[Records contained in a dataset]
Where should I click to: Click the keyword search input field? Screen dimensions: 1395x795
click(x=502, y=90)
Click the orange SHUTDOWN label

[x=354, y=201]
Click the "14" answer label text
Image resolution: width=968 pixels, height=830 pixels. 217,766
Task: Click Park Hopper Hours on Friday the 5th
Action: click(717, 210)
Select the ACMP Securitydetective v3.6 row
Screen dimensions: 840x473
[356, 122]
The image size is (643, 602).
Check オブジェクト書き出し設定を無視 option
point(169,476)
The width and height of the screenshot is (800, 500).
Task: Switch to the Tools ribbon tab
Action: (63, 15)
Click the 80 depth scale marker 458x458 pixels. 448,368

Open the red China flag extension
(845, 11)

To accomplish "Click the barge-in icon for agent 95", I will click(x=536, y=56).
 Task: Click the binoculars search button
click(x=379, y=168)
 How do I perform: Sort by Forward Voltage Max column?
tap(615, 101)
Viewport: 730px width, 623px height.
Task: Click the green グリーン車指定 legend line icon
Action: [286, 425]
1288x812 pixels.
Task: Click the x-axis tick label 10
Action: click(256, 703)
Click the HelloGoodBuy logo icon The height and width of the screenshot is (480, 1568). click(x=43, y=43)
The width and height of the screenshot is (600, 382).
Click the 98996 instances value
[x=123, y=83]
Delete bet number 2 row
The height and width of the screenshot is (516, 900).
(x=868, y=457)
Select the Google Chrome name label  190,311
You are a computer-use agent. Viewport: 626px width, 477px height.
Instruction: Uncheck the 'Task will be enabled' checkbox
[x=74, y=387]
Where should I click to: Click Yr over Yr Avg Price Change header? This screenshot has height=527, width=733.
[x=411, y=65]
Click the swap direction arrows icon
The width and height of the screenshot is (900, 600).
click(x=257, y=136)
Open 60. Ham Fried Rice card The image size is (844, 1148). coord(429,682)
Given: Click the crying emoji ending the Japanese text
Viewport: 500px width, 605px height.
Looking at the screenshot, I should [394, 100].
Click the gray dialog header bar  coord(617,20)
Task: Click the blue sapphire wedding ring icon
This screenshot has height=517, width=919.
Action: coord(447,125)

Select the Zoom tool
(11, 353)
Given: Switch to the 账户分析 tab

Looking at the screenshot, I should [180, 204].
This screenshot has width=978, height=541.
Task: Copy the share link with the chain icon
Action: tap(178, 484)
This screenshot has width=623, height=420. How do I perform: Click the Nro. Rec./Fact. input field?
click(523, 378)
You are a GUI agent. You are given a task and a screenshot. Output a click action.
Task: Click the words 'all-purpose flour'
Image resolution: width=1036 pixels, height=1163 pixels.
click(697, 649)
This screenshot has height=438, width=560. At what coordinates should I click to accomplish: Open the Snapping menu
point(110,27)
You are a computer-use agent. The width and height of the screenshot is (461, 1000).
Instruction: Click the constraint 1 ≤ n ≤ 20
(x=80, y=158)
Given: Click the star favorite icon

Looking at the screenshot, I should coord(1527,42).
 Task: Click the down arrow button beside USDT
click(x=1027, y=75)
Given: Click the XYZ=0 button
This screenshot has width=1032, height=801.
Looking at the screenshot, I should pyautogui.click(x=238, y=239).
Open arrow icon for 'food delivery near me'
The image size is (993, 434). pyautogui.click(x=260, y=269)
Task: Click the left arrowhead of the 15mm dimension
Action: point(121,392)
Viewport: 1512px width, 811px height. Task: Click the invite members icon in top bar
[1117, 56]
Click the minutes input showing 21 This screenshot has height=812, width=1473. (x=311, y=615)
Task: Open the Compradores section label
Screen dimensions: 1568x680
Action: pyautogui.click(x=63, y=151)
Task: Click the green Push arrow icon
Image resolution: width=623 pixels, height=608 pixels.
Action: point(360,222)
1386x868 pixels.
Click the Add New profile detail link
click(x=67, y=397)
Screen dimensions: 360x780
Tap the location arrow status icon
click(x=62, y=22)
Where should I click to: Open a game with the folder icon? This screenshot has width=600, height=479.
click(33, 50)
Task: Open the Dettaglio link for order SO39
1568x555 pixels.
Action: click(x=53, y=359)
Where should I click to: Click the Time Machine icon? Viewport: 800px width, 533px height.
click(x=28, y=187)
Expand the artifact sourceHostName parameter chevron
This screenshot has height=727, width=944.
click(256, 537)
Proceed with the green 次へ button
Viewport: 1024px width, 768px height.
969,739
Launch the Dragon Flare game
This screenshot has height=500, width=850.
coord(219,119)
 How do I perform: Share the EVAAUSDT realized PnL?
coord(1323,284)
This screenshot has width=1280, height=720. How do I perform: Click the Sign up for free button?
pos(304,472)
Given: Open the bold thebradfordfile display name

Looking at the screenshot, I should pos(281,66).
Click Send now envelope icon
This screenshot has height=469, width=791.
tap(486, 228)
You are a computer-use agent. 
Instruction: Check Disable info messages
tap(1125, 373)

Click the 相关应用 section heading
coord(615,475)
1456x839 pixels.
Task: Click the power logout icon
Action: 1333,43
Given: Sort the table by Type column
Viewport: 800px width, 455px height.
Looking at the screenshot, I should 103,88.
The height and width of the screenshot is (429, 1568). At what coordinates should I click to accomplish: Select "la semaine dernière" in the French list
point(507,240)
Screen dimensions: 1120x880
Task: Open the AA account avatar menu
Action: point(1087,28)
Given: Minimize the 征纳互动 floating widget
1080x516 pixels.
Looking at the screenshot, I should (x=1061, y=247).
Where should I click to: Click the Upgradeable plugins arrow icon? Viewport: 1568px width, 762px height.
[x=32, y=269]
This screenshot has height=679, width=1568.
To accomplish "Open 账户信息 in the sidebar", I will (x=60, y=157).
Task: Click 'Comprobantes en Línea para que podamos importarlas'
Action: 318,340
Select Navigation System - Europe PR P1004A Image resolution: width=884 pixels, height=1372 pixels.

- EXERCISE AIM
Copy every line from the records above that contains the word "agent".

- RESPONSE TO THIS EXERCISE
To accomplish "Click the barge-in icon for agent 95", I will click(x=536, y=56).
You are a computer-use agent. Viewport: 626px width, 477px height.
You are a GUI agent. You are given a task and a screenshot. Output a click action.
You are a computer-use agent. The width and height of the screenshot is (461, 1000).
You are a computer-use agent. 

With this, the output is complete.